§ Mr. Faulds
One cannot win them all, Sir.
On a point of order, Mr. Speaker. I wish to raise with you what seems to me, and I think to certain other hon. Members, to be an abuse of the conventions of the House.
I intend to make no comment whatsoever on the contents of yesterday's personal statement, since that would be totally improper. However, I had always understood that it was the convention that a Minister who resigned was allowed to make a personal statement. I had not understood that the House had consented to extend this practice to a Minister who had been fired. Had this been the case—[Interruption.] This is a more important point than some of my colleagues seem to appreciate. Had this been the case, I dread to think what the House would have had to suffer on the historic occasion when Mr. Macmillan sacked a number of his Ministers. We should probably still be listening to personal explanations and the airing of personal grievances.
Secondly, I had always understood that personal statements should contain 670 no words reflecting on fellow hon. Members.
Thirdly, I had always understood that a personal statement had to he cleared by you, Mr. Speaker, before it was made. On the one occasion when I thought it proper that I should make a personal statement I had to clear that statement with your predecessor before I was allowed to make it.
May I add that yesterday's statement seemed to me to be an abuse or rather another example of the abuse we are having to suffer through the broadcasting of the proceedings of the House.
I should be grateful, Mr.

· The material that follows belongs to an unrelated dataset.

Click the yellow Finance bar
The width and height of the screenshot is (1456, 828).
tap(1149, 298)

Speaker, if you would let me have your consideration of the Flatters I have raised.
§ Mr. Speaker
The hon. Member for Warley, East (Mr. Faulds) has raised three points. I do not agree for a moment, so far as it lies within my right to express an opinion, that the broadcasting of the proceedings of the House had anything to do with this matter.
On the point the hon. Gentleman raised about the difference between resignation and being fired—or whatever the word is—as he indicated, I am not without personal experience of this situation. In my view, it is a distinction without a difference.

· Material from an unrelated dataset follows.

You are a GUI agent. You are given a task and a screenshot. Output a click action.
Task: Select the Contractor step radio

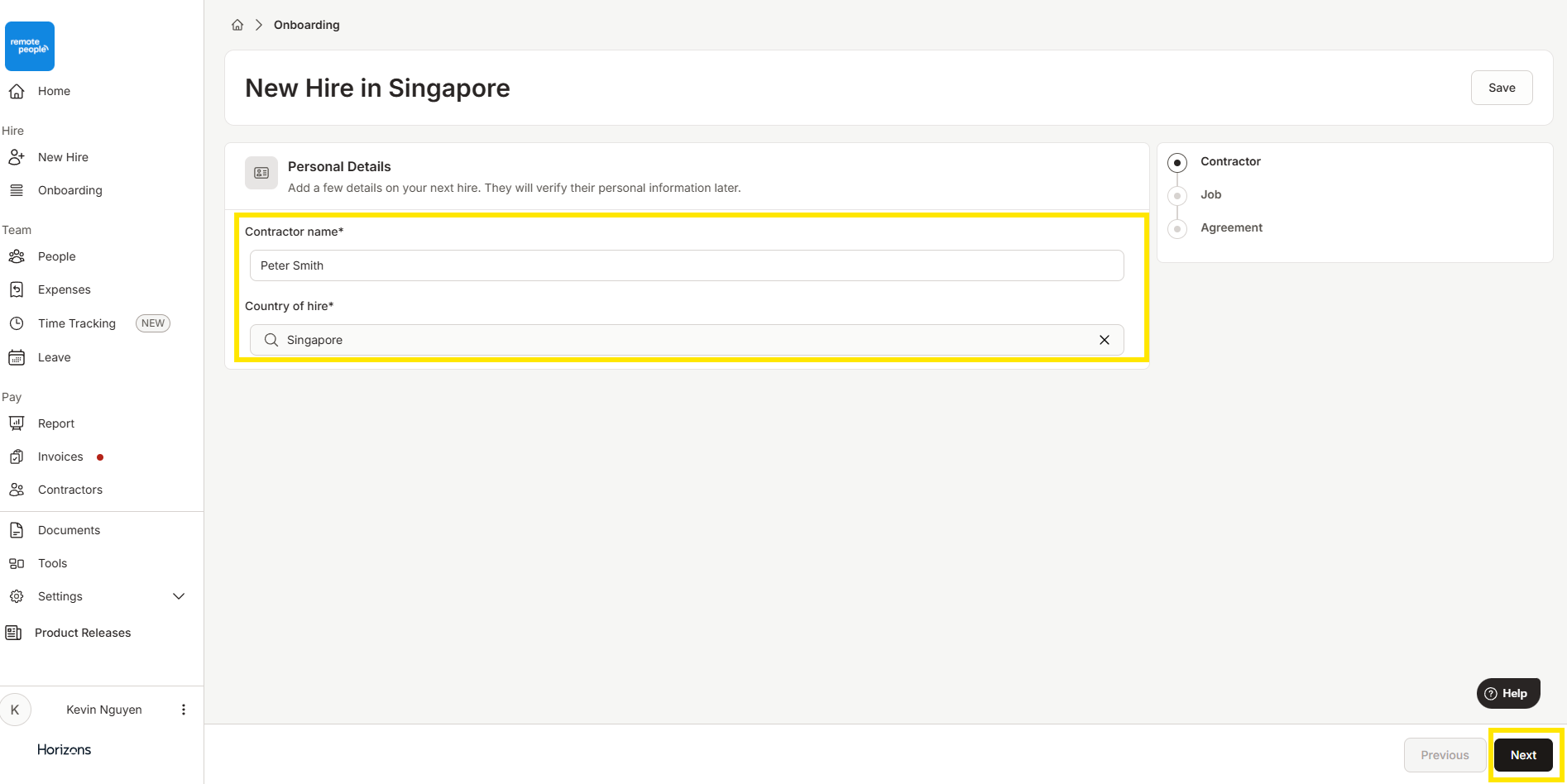(1177, 162)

On the serious point of the nature of a personal statement, in my view such statements vary. It is quite appropriate that in certain cases they should be submitted to Mr. Speaker and should be approved by him. However, the House would be putting too much upon Mr. Speaker if he was expected to approve the terms of a resignation statement. In that instance it must be left to the judgment of the right hon. or hon. Member concerned. In my view, the Chair should not be brought in to give an approval.
I still think that the rule is right that in all circumstances the permission of the Chair should be sought, as it was in this case, and also that in other cases, not resignation cases, not only the permission of the Chair should be sought but the terms of the statement should be approved by the Chair. The hon. Member will have to be content with that ruling.
§ Mr. Peyton
I am very grateful to you, Mr. Speaker, for what you have said. I should like to put one point to 671 you. When a personal statement is made by a Minister who has left office, for whatever reason, it is done against the background of enjoying the sympathy of the House. I cannot help feeling that it is wrong and a departure from what is desirable if, in the course of making that statement, some highly polemical and very controversial remarks are made.
§ Mr. Peyton
I am much obliged for the advice of the hon. Member for Penistone (Mr. Mendelson) but I do not propose to take it.
It seems to me, in those circumstances, that there is a very grave danger of exploiting an opportunity in an unworthy fashion.
§ Mr. Speaker
As I have said, I think it is a matter of judgment. I have read one or two resignation statements. I should be very surprised to find that they were all totally uncontroversial.